Et le problème, c’est que ce chiffre-là, pourrait ne pas encore avoir fait son pic. Lui. D’ailleurs les mêmes experts qui attendent un CPI à 8.7%, pense que Core CPI pourrait même sortir autour des 6.2% après avoir atteint 5.9% en juin. Et ça, ça pourrait aussi vouloir dire que la FED n’a pas encore complètement gagné son pari et qu’il va falloir monter les taux encore et encore et que ceux qui attendent le retour d’un Powell « dovish » pour finalement sauter dans le train et annoncer que nous sommes dans un « nouveau bull market », pourrait avoir tout intérêt à retourner sur une plage se faire bronzer en attendant des jours meilleurs.

Nouvelles du jour

Dans les nouvelles du jour ça n’est pas la folie, mais on retiendra quand même que Musk vient de vendre pour 7 milliards de sa participation dans Tesla. Aucune raison n’est communiquée, mais comme il n’achète plus Twitter et qu’il a déjà payé ses impôts, je ne veux pas faire d’amalgame, mais disons que certains auront vite fait de tirer des conclusions. Il y a aussi l’inflation en Chine qui est en hausse, tout comme les cas COVID, vu qu’ils sont passé de deux cas positifs à trois. Ce matin les indices asiatiques n’ont pas aimé les chiffres chinois et tout est dans le rouge avec un vainqueur qui sort du lot : Hong Kong, en chute libre de 2%.

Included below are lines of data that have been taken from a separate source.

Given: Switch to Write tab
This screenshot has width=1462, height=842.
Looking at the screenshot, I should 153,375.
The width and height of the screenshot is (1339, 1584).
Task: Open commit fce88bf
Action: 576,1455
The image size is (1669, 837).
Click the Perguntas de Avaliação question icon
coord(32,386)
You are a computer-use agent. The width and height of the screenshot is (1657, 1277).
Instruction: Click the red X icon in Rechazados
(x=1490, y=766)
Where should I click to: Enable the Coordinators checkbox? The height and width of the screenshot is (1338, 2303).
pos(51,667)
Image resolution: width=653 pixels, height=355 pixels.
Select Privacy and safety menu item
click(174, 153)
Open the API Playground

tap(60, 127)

Pendant ce temps, le pétrole est à 90$, l’or à 1806$ et le Bitcoin vaut 22’900$, pendant que l’Ether est à 1677$. Les futures sont inchangés et comme l’indique le titre de cette chronique : J’y vais, mais j’ai peur. Côté chiffres économiques, en plus du CPI aux USA, nous aurons celui de l’Allemagne – qui doit être impressionnant également – et il y aura aussi les inventaires pétroliers, dont on ne parle pratiquement plus dans les médias depuis que le CPI est devenu LA MESURE qui va nous dire de quoi l’avenir est fait et si la FED va redevenir notre amie, vu que ça n’est plus le cas depuis qu’on lui a découpé la paix.

Passez une excellente journée, n’oubliez pas la crème solaire et de mettre une casquette, ça va taper cette après-midi. Nous on se voit demain, histoire de savoir s’il faut écoper la cale du Titanic ou si on embarque tous dans la navette Challenger en direction de l’espace.

À demain, si vous le voulez bien !

Thomas Veillet
Investir.ch

“Education is like a double-edged sword. It may be turned to dangerous uses if it is not properly handled.”